YOUR OBJECTIVE –
Beginning with the line that holds "You are a computer-use agent." and ending with the last line, please repeat the entries exactly and omit the pictures.
Start of Block
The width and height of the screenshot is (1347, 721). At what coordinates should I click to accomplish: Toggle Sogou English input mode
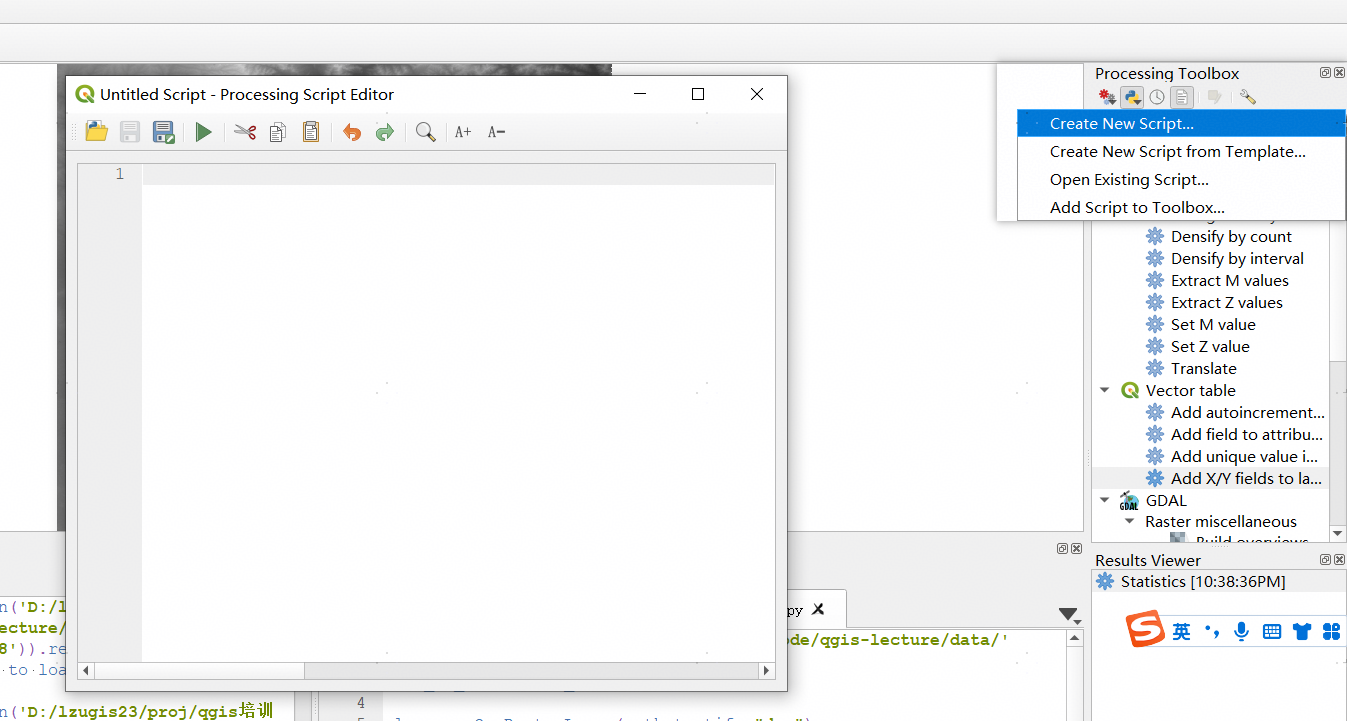(x=1179, y=630)
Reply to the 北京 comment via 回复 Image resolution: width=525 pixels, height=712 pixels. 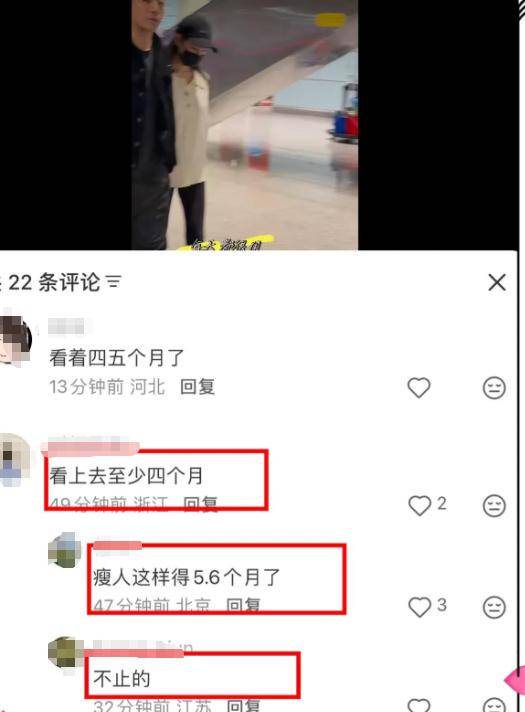click(243, 605)
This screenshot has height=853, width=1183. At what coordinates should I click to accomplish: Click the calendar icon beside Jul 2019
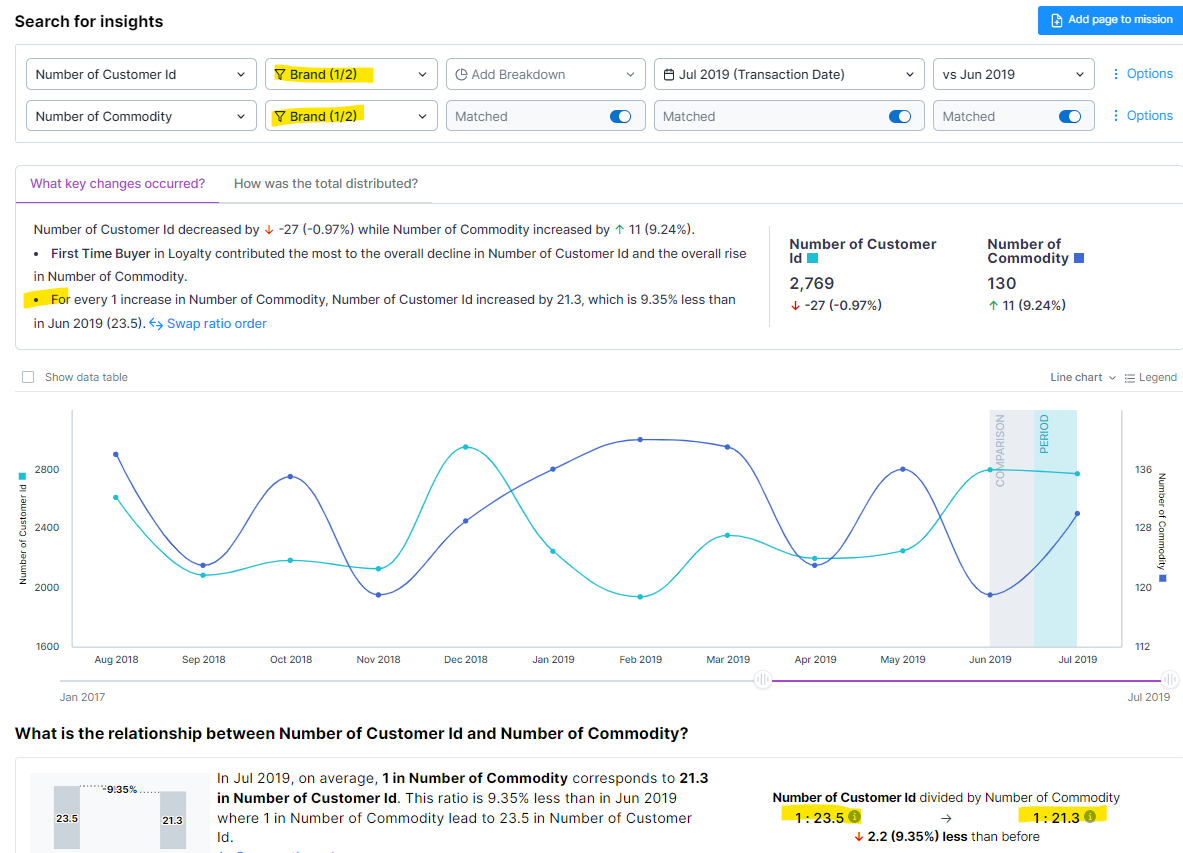(x=669, y=74)
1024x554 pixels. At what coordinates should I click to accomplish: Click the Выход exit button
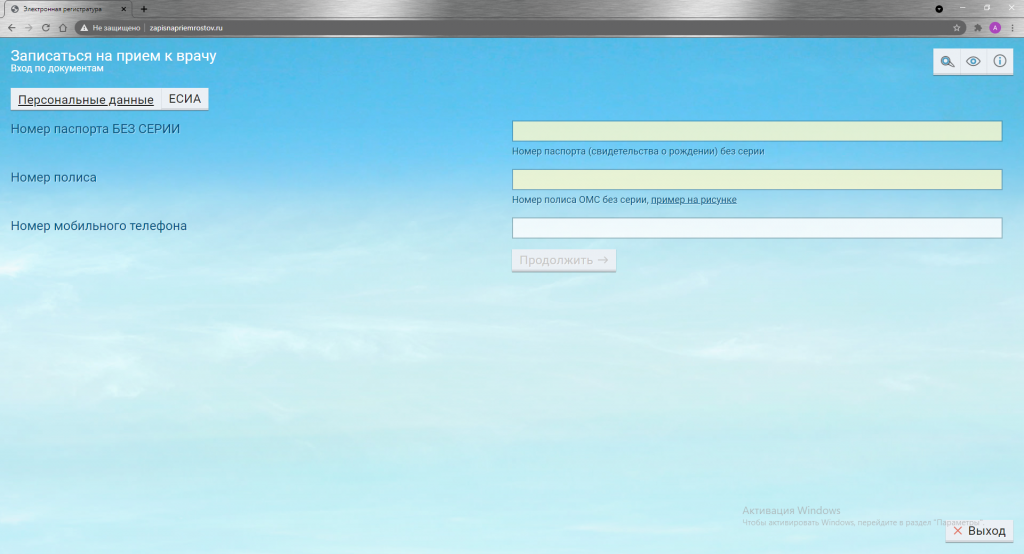point(979,531)
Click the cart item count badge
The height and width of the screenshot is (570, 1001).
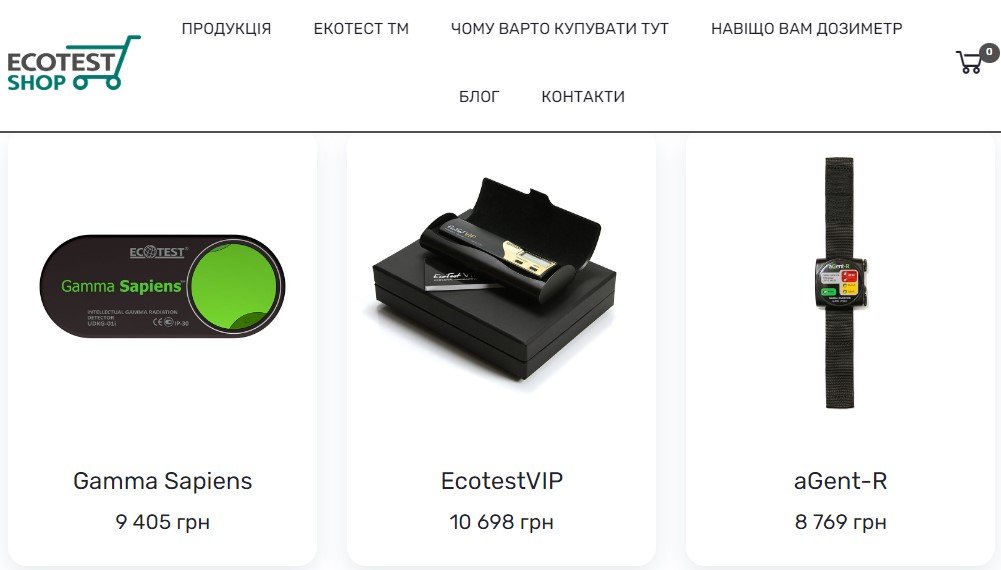[989, 52]
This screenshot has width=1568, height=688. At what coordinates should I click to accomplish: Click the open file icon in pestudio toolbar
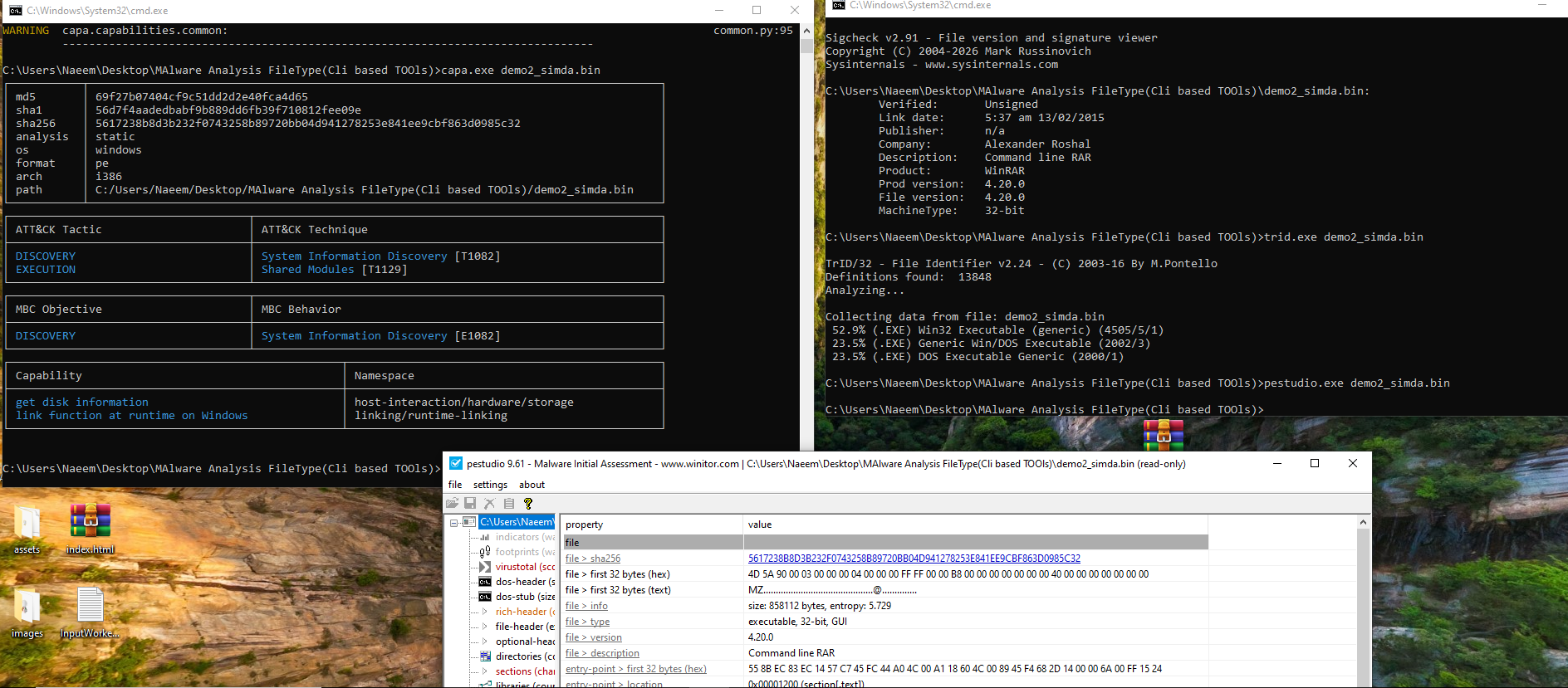click(x=452, y=503)
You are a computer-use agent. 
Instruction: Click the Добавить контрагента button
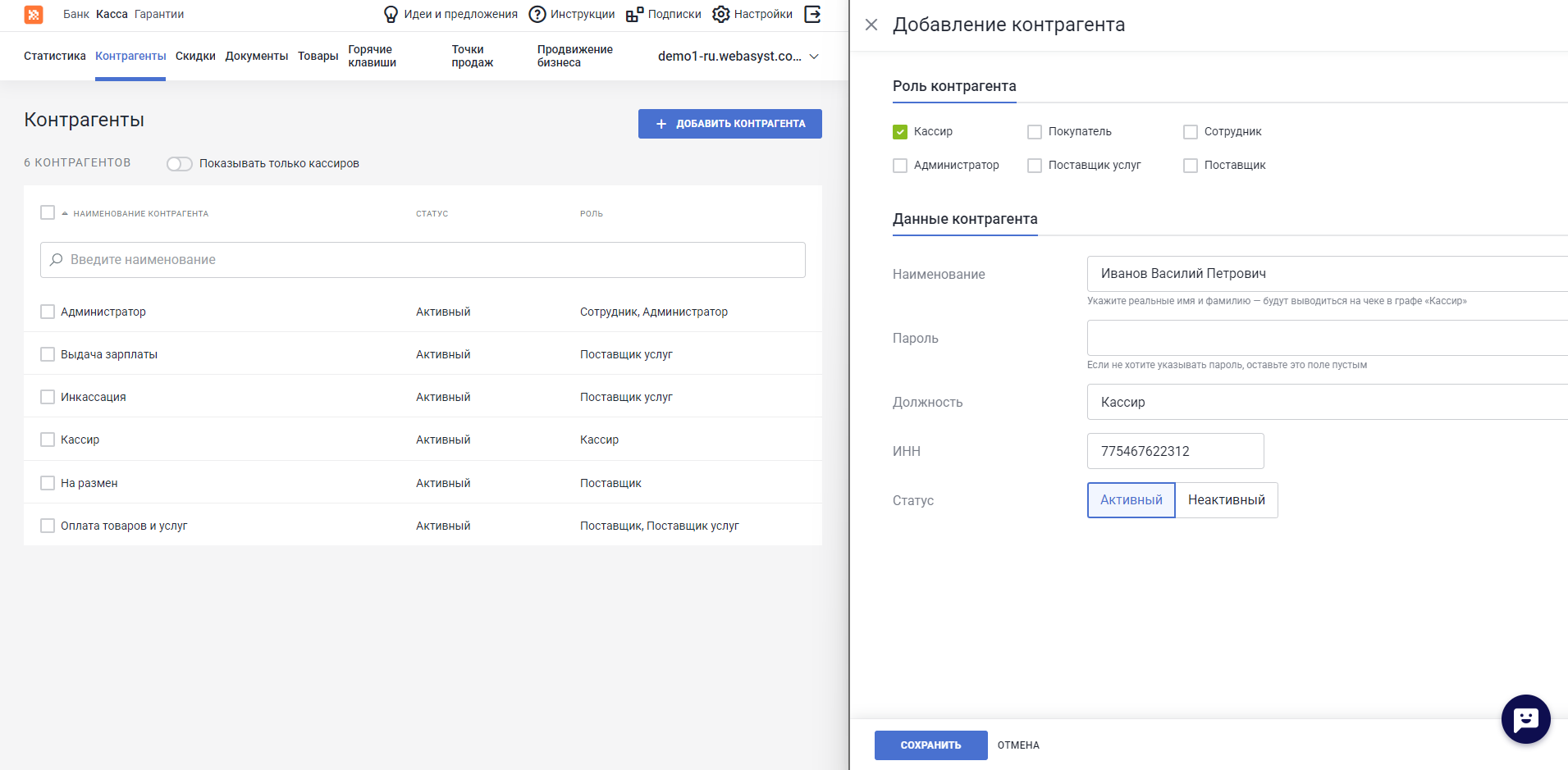[729, 124]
End of Block
OUTPUT BELOW –
You are a computer-use agent. 
Instruction: Click the Добавить контрагента button
[729, 124]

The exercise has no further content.